### Document section
Copy the masters

For this assignment, we’ll be reproducing graphics from FiveThirtyEight. I chose FiveThirtyEight for a couple of reasons. First, I think they make very clear data graphics. And then perhaps more importantly, they make their data public, so it will be easier for us to reproduce their work.

Picking a graphic

For the first step of this assignment, you will be identifying a graphic you want to reproduce. Start at the Our Data page and find a graphic that interests you and you think is possible to reproduce. This is mostly a “thinking step,” rather than a coding one, although you may want to start playing around in ggplot2 to see if your guess is right. Plots that will be easier to reproduce are the more standard ones (histograms, line charts, scatterplots, etc). I looked through quickly and thought the following would be pretty doable:

Potentially doable:

On the scale of hard-to-not-doable:

All of these may require a bit of data wrangling before you can get to the graphing data part. I had intended to push off data wrangling for a bit, but it looks like we’re going to need to talk about it!

You can’t choose either of the first two graphics from Comic Books Are Still Made By Men, For Men And About Men, because I’ve used that as an assignment recently and will be using it as an example.

Initial idea

For your initial idea, you will pick a graphic and submit the image of the graphic as well as a piece of pseudocode to produce the graphic.

### Set problem 1
In the assignment page, write out the part from "You can’t choose" up to and including "produce the graphic.", switching "pseudocode" to "plain-language outline".
### Set problem 2
Based on the assignment page, is each statement true? Answer yes or no, and quote the words that decide it.
(a) One reason FiveThirtyEight was chosen is that it makes its data public.
(b) Students may pick the first graphic from Comic Books Are Still Made By Men, For Men And About Men.
(c) The first step of the assignment is mainly a coding step.
You won't need the listing that comes after the assignment page.

### Information supplied

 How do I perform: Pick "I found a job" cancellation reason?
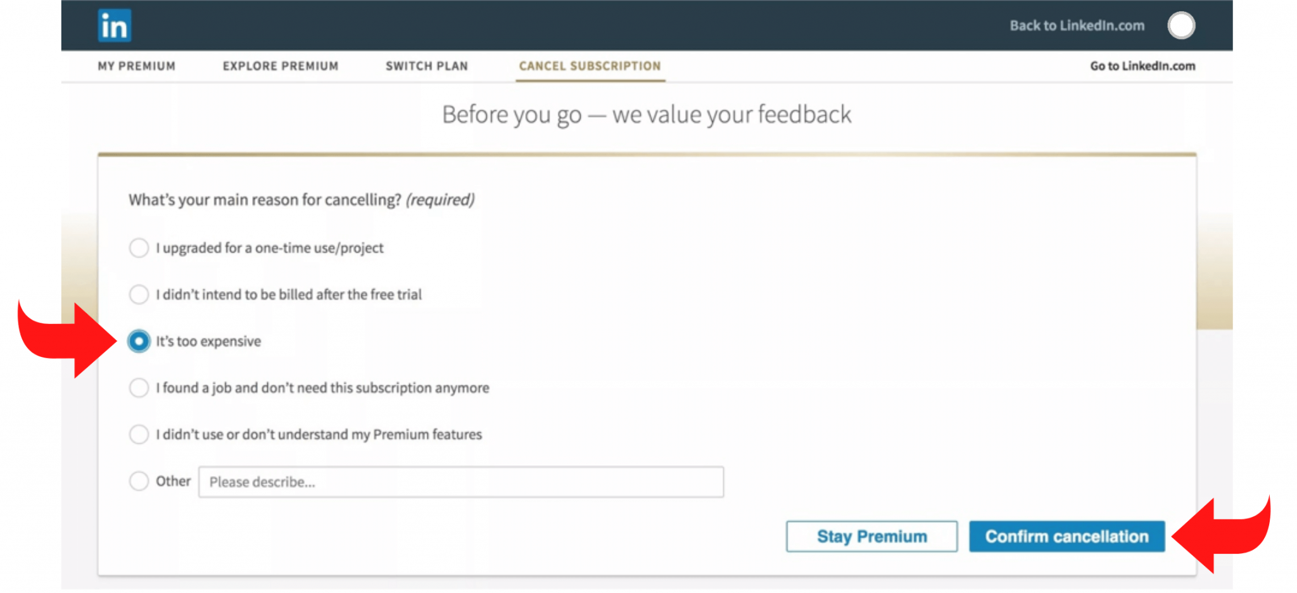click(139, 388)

### Task result 1
You can’t choose either of the first two graphics from Comic Books Are Still Made By Men, For Men And About Men, because I’ve used that as an assignment recently and will be using it as an example.

Initial idea

For your initial idea, you will pick a graphic and submit the image of the graphic as well as a piece of plain-language outline to produce the graphic.

### Task result 2
(a) Yes: "they make their data public, so it will be easier for us to reproduce their work."
(b) No: "You can’t choose either of the first two graphics from Comic Books Are Still Made By Men, For Men And About Men"
(c) No: "This is mostly a “thinking step,” rather than a coding one"